Start of Document

There’s likely to be another challenge thrown in for good measure this summer and that’s an increased risk of monsoonal weather patterns dumping huge amounts of rain across the interior. There’s always a risk of this from November to April, but in the summer of 2014-2015 I reckon the north is in for a drenching after last year’s absent weather patterns.
Lots of Outback tracks cop a lot of traffic during winter so care needs to be exercised and especially at floodways. If a watercourse has run a banker and scoured out the base of the crossing the surface will be battered, so a reduction in speed is warranted.
As we’d said before it goes without saying that the best grip on dirt is found using HIGH range and accompanying that is a need for tyre pressure reduction accompanied by a reduction in speed. The benefits with this combination are three-fold, firstly greater control, secondly greater grip and braking performance and lastly reduced puncture susceptibility.
We won’t go over too much old ground here because the rules for driving over muddy ground in summer are the same as driving in winter. But what I would like to canvass is heat and its affect on person and vehicle.

End of Document
Start of Material

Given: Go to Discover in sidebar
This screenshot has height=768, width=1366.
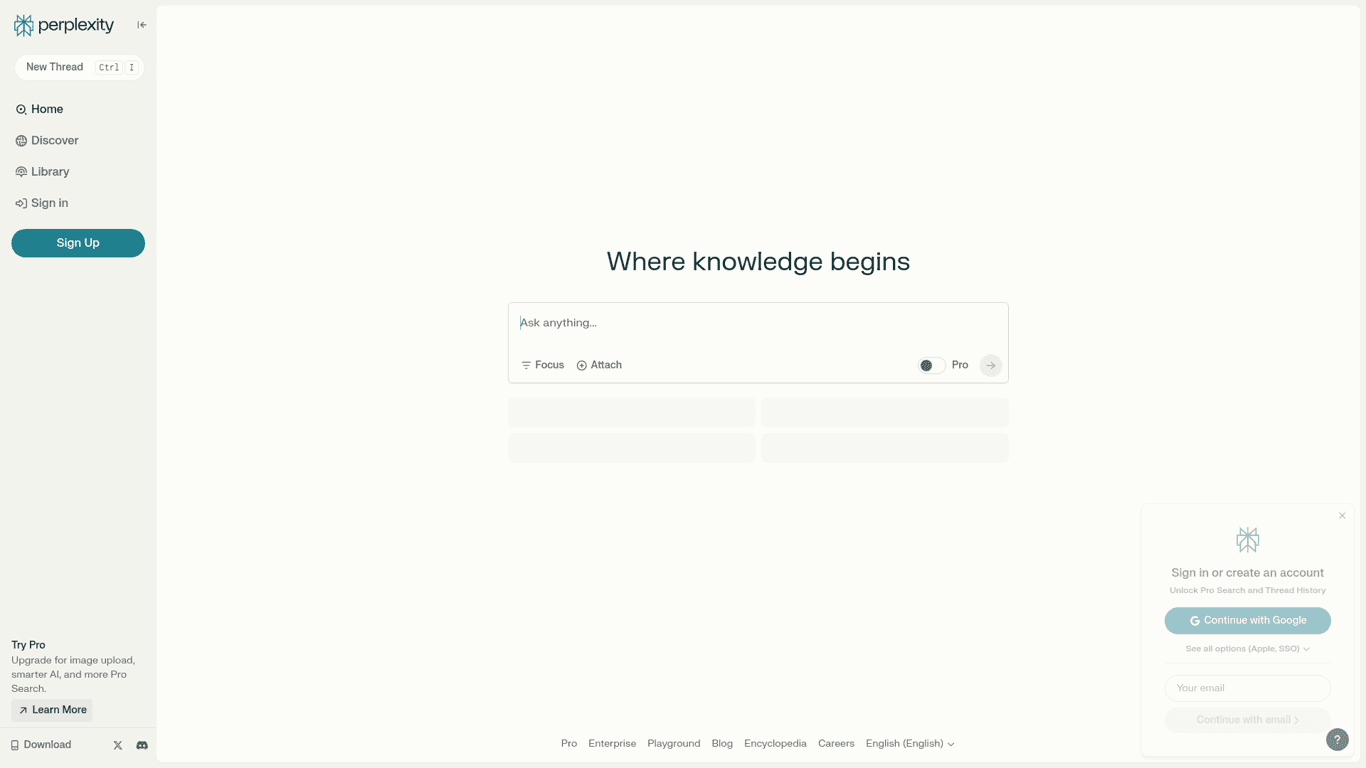Looking at the screenshot, I should click(54, 141).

End of Material

| Short exercise 1 |
In the Outback driving text, what three benefits come from combining high range, lower tyre pressure and reduced speed on dirt?
| Short exercise 2 |
Reproduce the Outback driving text from "There’s likely to" up to and including "absent weather patterns.", substituting "soaking" for "drenching".
| Short exercise 3 |
According to the Outback driving text, why is a reduction in speed warranted at floodways?

| Correct answer 1 |
Greater control, greater grip and braking performance, and reduced puncture susceptibility.

| Correct answer 2 |
There’s likely to be another challenge thrown in for good measure this summer and that’s an increased risk of monsoonal weather patterns dumping huge amounts of rain across the interior. There’s always a risk of this from November to April, but in the summer of 2014-2015 I reckon the north is in for a soaking after last year’s absent weather patterns.

| Correct answer 3 |
If a watercourse has run a banker and scoured out the base of the crossing, the surface will be battered. Outback tracks also get a lot of traffic during winter, so care is needed, especially at floodways.